- _WHAT TO PRODUCE_: Only the lines from the one containing "This screenshot has height=726, width=1568." through the end of the entries should be returned, exactly as they are, with the pictures omitted.

+++

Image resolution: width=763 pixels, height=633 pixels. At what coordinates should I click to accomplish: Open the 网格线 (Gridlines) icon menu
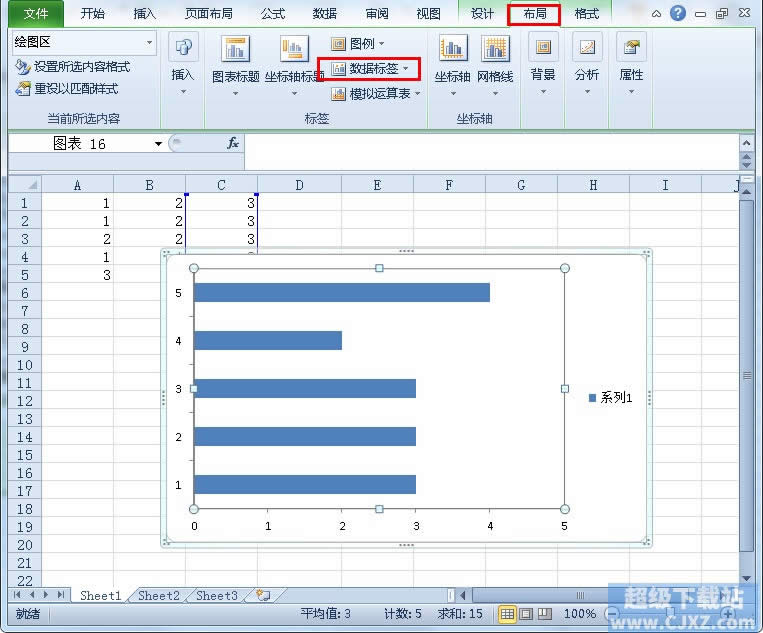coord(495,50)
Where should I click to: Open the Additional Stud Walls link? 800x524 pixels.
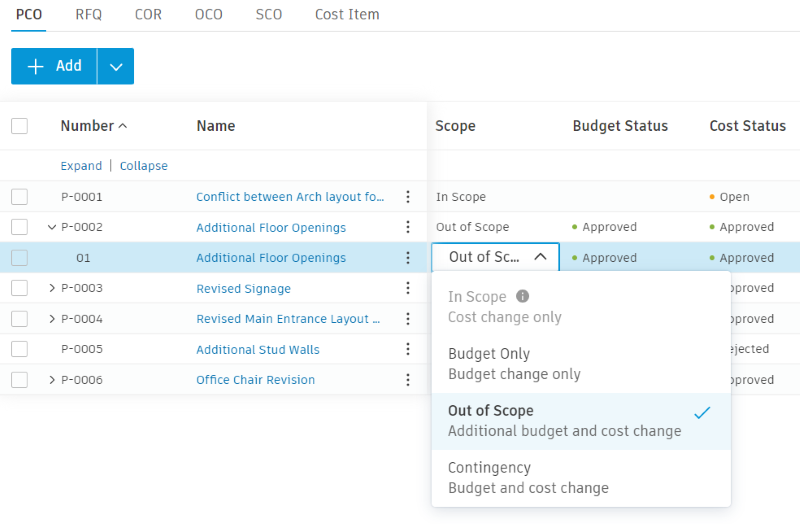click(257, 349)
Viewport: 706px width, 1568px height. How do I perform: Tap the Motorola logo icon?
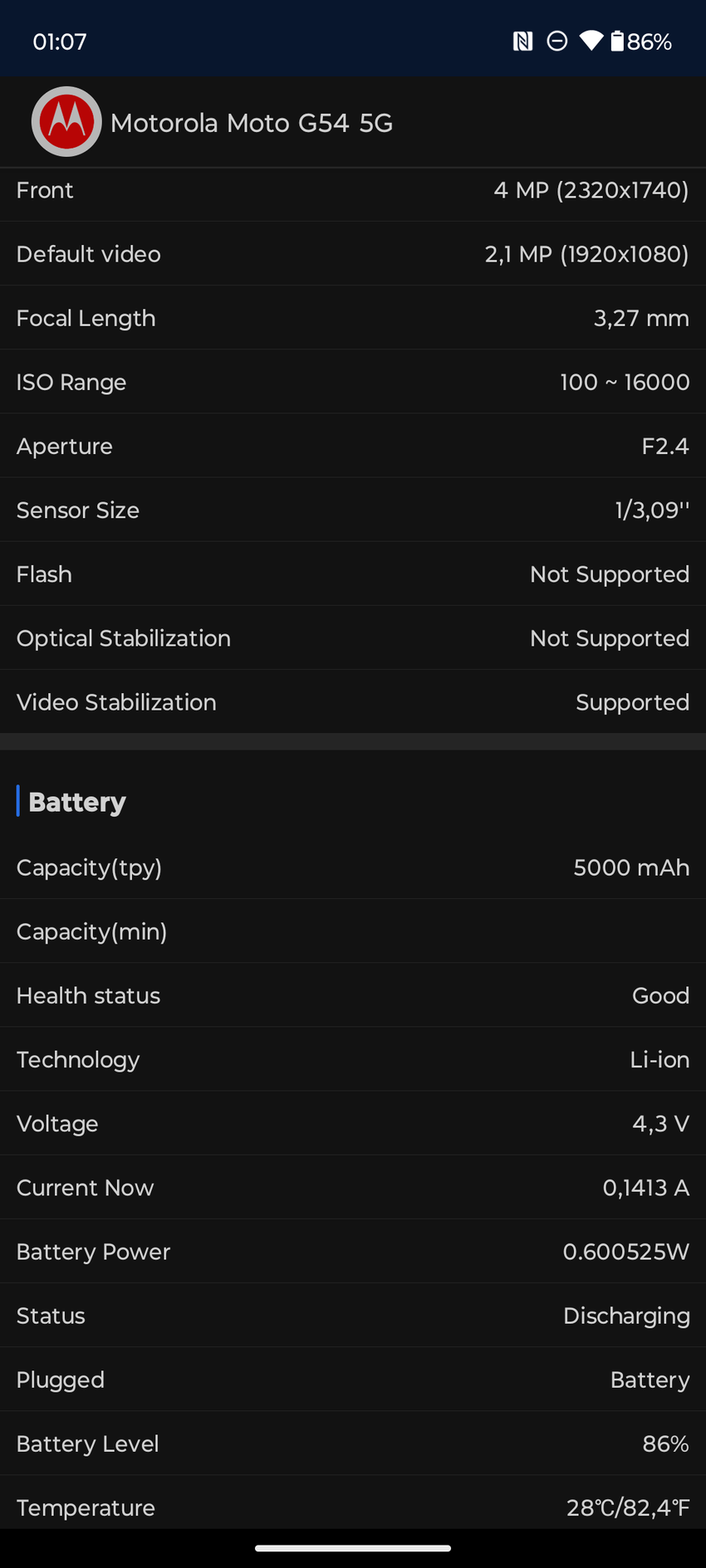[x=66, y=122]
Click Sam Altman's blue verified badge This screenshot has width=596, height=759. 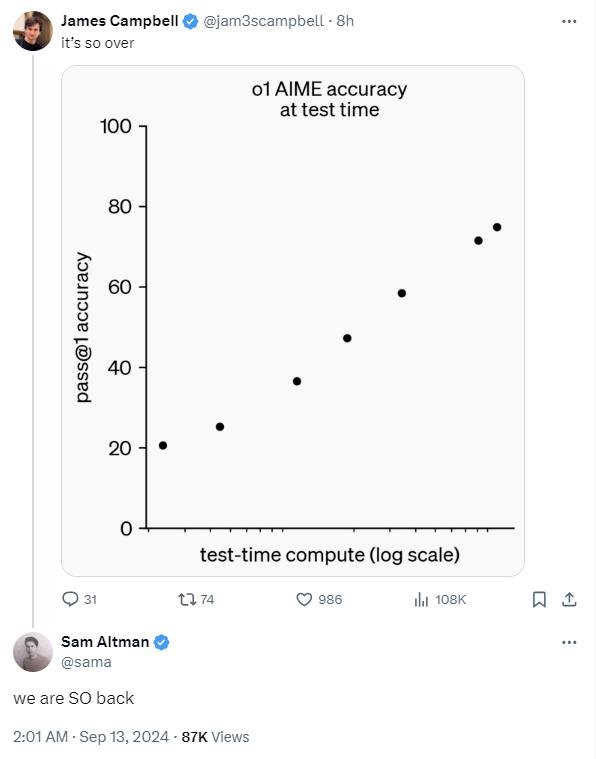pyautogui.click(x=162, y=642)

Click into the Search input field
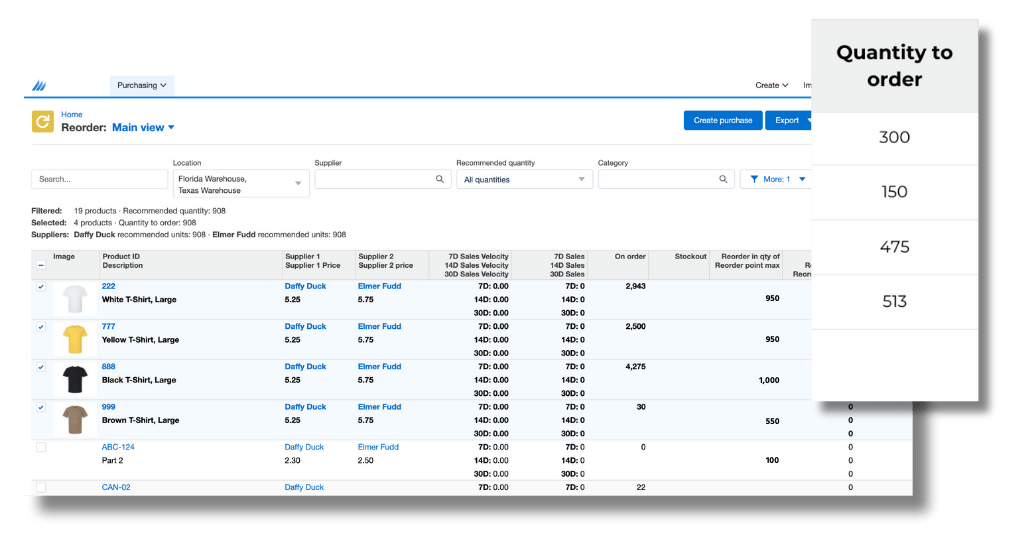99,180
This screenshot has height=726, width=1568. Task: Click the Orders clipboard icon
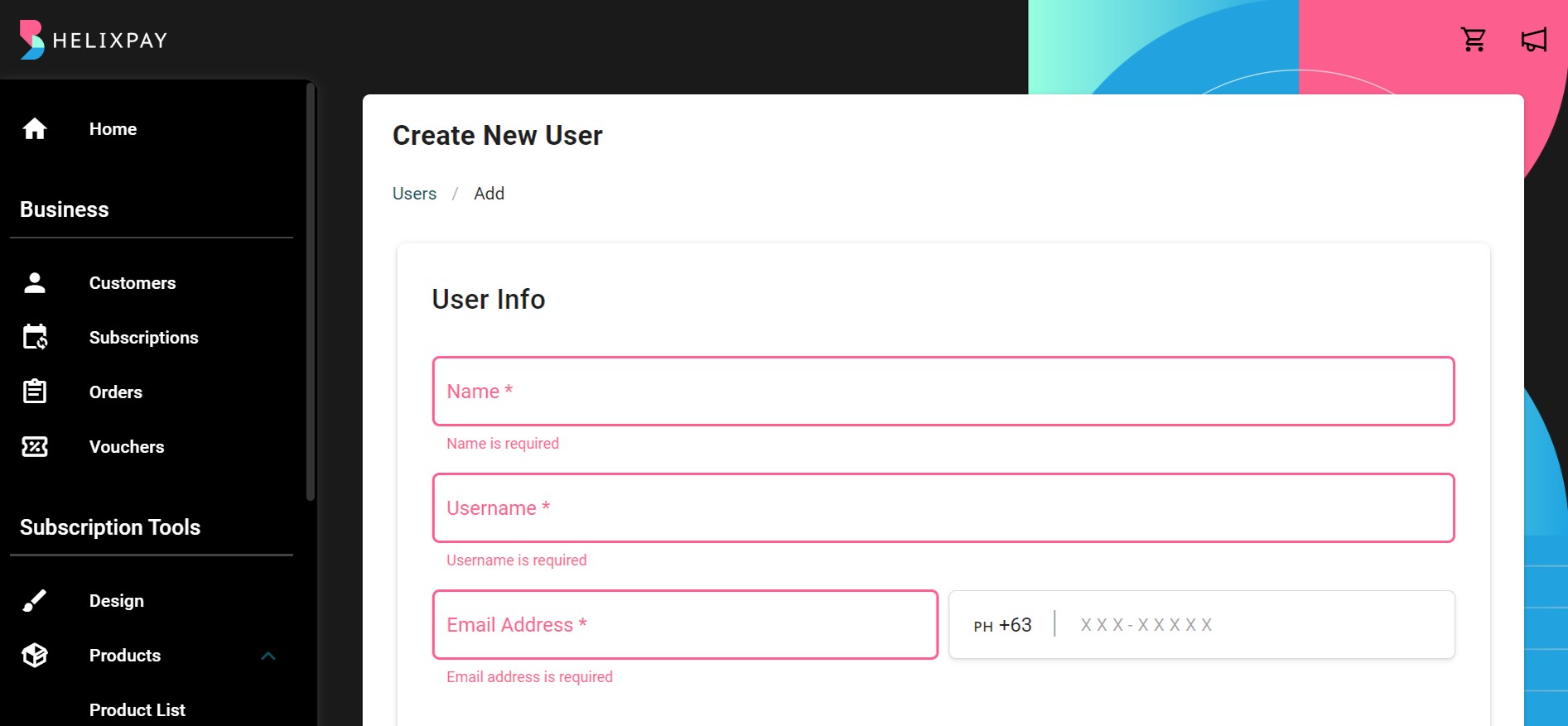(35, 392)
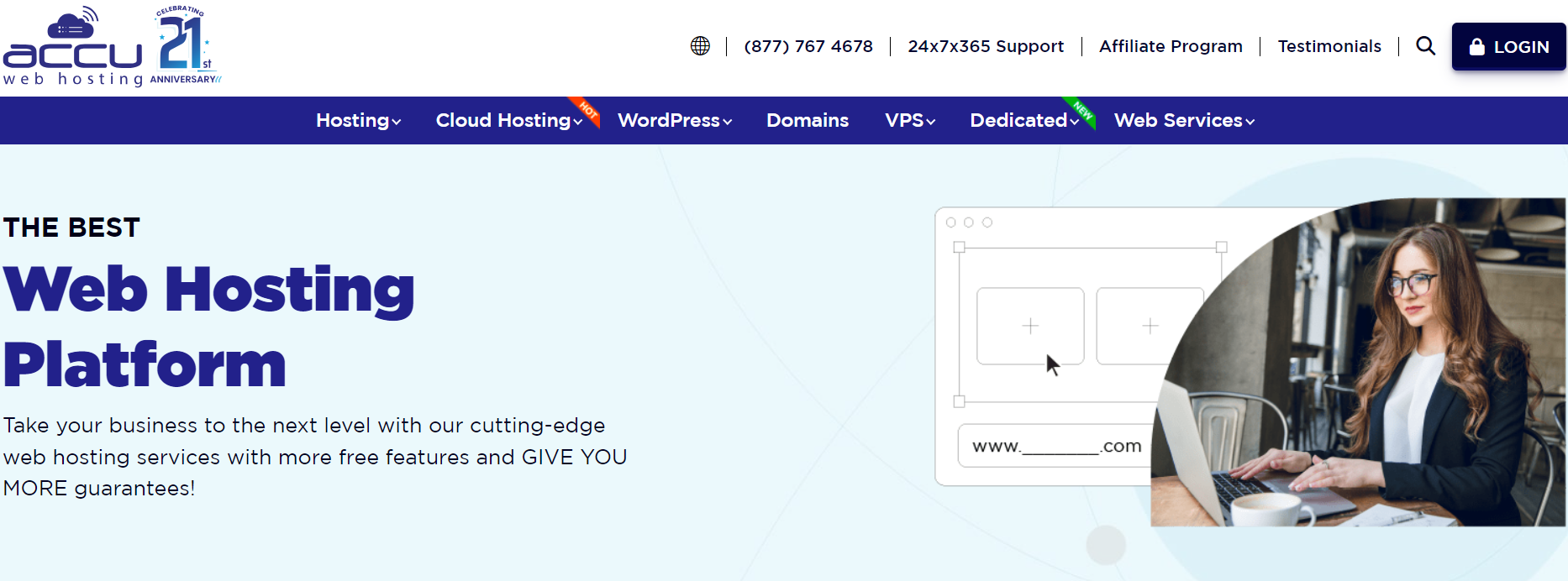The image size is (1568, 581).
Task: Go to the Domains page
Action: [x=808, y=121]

+++

- _ANSWER BELOW_:
This screenshot has height=726, width=1568. Task: Click the Orders clipboard icon
(35, 392)
The image size is (1568, 581).
Task: Go to the Domains page
Action: [x=808, y=121]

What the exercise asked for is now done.